(Data entries)

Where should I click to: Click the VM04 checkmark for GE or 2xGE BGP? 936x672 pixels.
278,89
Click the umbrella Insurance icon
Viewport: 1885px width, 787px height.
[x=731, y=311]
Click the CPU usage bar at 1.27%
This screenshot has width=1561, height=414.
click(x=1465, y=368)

==

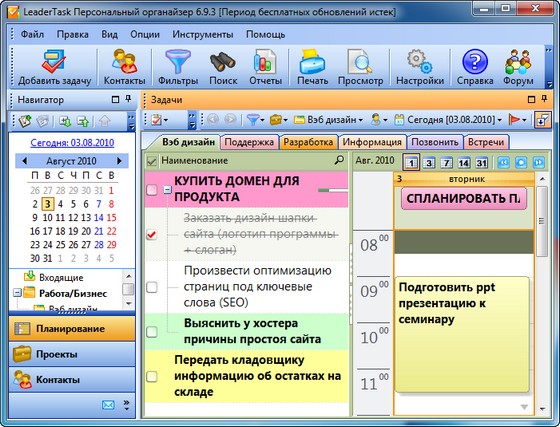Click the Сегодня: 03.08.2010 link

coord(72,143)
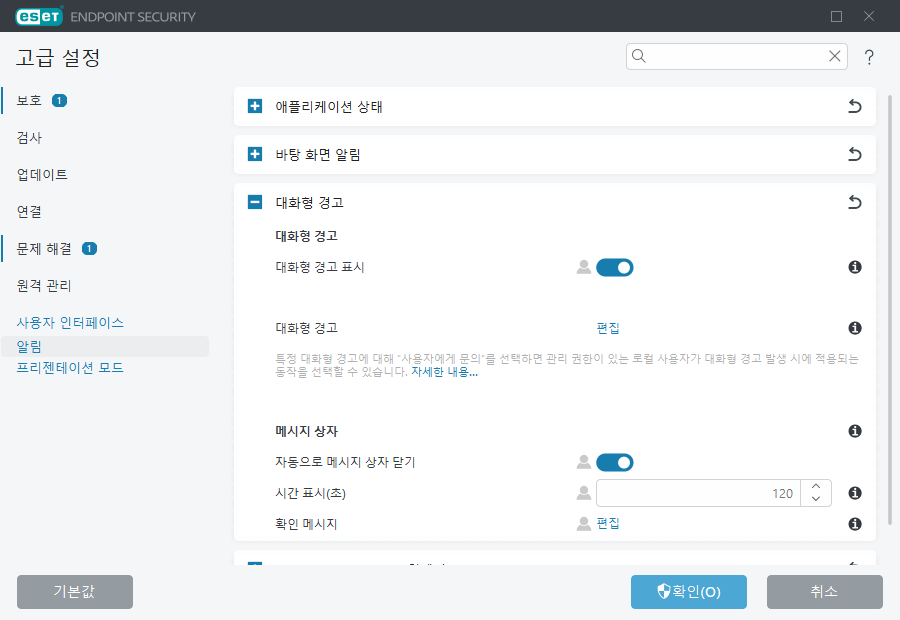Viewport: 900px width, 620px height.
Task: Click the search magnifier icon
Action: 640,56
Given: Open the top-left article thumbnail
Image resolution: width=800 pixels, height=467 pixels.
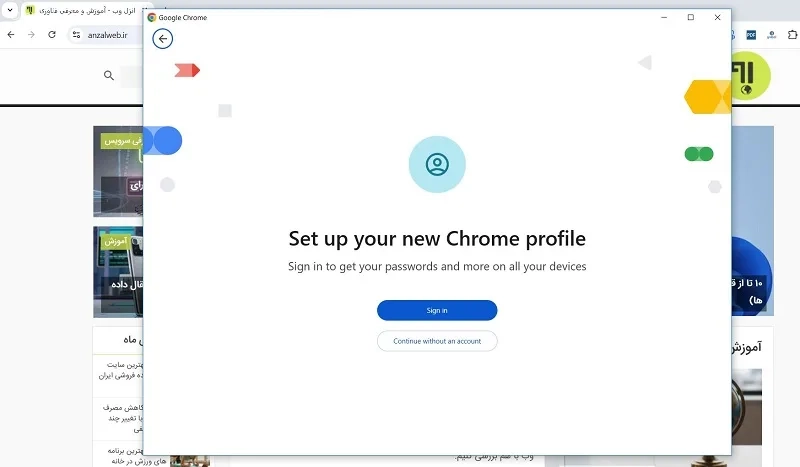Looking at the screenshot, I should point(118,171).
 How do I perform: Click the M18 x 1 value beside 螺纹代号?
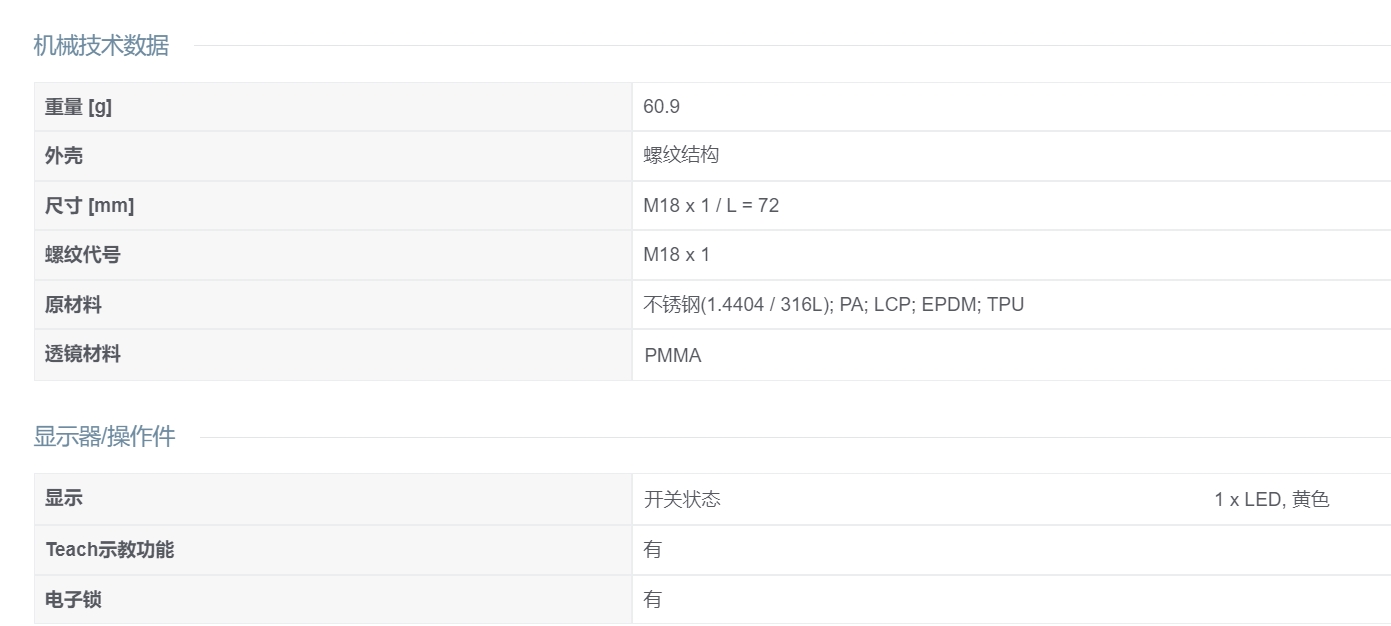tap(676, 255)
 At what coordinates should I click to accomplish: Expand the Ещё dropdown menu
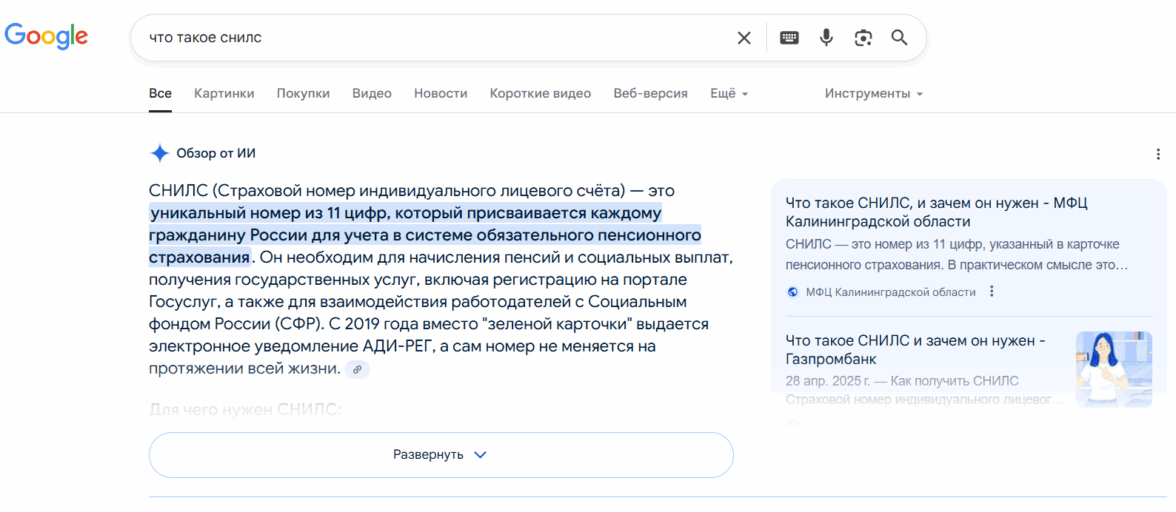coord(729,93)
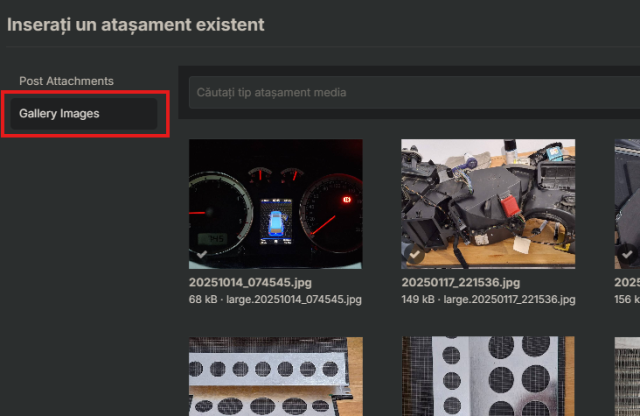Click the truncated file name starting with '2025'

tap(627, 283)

# Exercise goal:
What are the lines above, starting at the one with "Where should I" and ending at the one with "Click the CPU usage bar at 1.27%"? Give them again exactly, and only them.

# Your solution:
Where should I click to: Click the VM04 checkmark for GE or 2xGE BGP? 936x672 pixels.
278,89
Click the umbrella Insurance icon
Viewport: 1885px width, 787px height.
[x=731, y=311]
Click the CPU usage bar at 1.27%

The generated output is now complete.